Now, I don’t believe in prophecy, not as a magical psychic power. I believe a prophet is no more or less than a person who understands his or her own time and place perfectly, who sees what can and must change. That’s what John the Baptist was. That’s what Martin Luther King was. Hell, I could point to a long line of capitalists that fits the description. Certainly it wasn’t Mary, as she only knew my first name.

But what she said occasionally comes bubbling up from the depths of half-remembrance and I wonder if it will come true. What really pokes my poodle is wondering if it will because she indeed did have a gift, that of planting suggestions in perfect strangers’ respective heads.

My life and the Internet have taught me about one thing over and over again: my own privilege. I am white. I am a man. Damnable cruelty of aging aside, I am not difficult to look at. I am straight, I am thin, my gender matches my genitals, my parents could afford my college education, and I learn things usually much faster than the average person. I even attend a mainstream Protestant church, though my theology and ethics swerve pretty far left of the average Arkansan. Life, in short, is a goddamn golden goose for me.

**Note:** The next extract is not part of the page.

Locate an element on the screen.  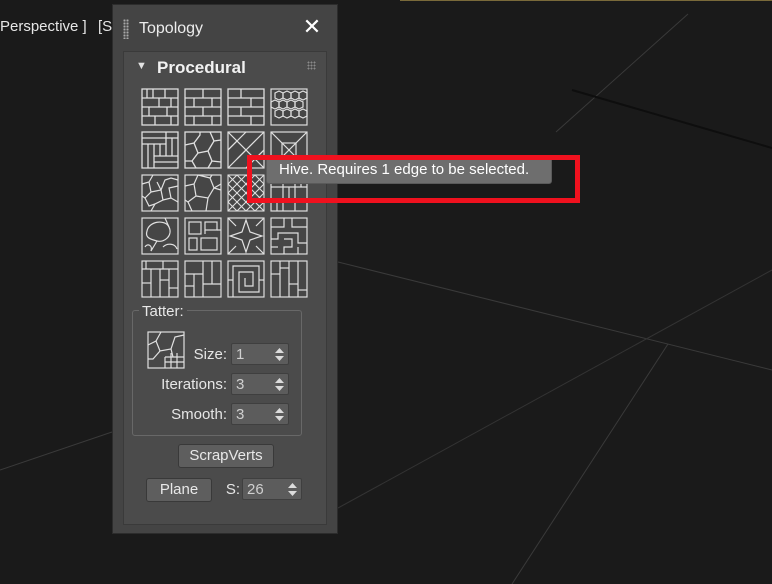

Life owes me nothing. I owe life a debt of gratitude. Yet I do so little.

And then there are those people I am condescending enough to be grateful not to be. There are Mary’s words. And though I don’t believe in fatalism, there is that lingering question in my head: Is the sense I get with each new job that this will not be where I put down roots caused by this guilt? Can I even claim not to be a fatalist when I catch myself looking around an office where I am happy to work and thinking this is not where I am meant to stay?

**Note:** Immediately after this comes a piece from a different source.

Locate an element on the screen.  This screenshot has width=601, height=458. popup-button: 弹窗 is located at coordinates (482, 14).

To be dissatisfied with so much would be an unforgivable sin, were it not that I know that my real dissatisfaction is with myself, with my laziness and cowardice. I suspect I’d be happier if I did more. For all my liberal pretensions, I simply do not do enough for others, when the God I claim to believe in says it should be my whole life.

Anesthetizing yourself is much easier, of course. You merely start by saying the right sorts of things and getting angry at the right sorts of people. But the attractiveness of that option has faded, and my patience with myself is wearing thin. The trick will be finding something to do that doesn’t detract from my time with my wife and children, as I have so little to give them as it is.

Currently I work for a non-profit, trying to help doctors to provide better care for their patients. I believe it is very important work, good work. I’m going to start graduate school so I can become more of an expert in this field. Perhaps this will be the path to change. I hope it will, as I have no clue what to do otherwise. But more than that, I suspect (and hope) that this is only the beginning.

As for the children I was prophesied to help? Who knows. I adore kids, the smaller the better. I even made two of ’em, and for all my failures as a father, so far they’re all right, beautiful and brilliant little critters. I’d like to claim some responsibility for this. If I can help others as well? Name me something nobler, and I’ll do it.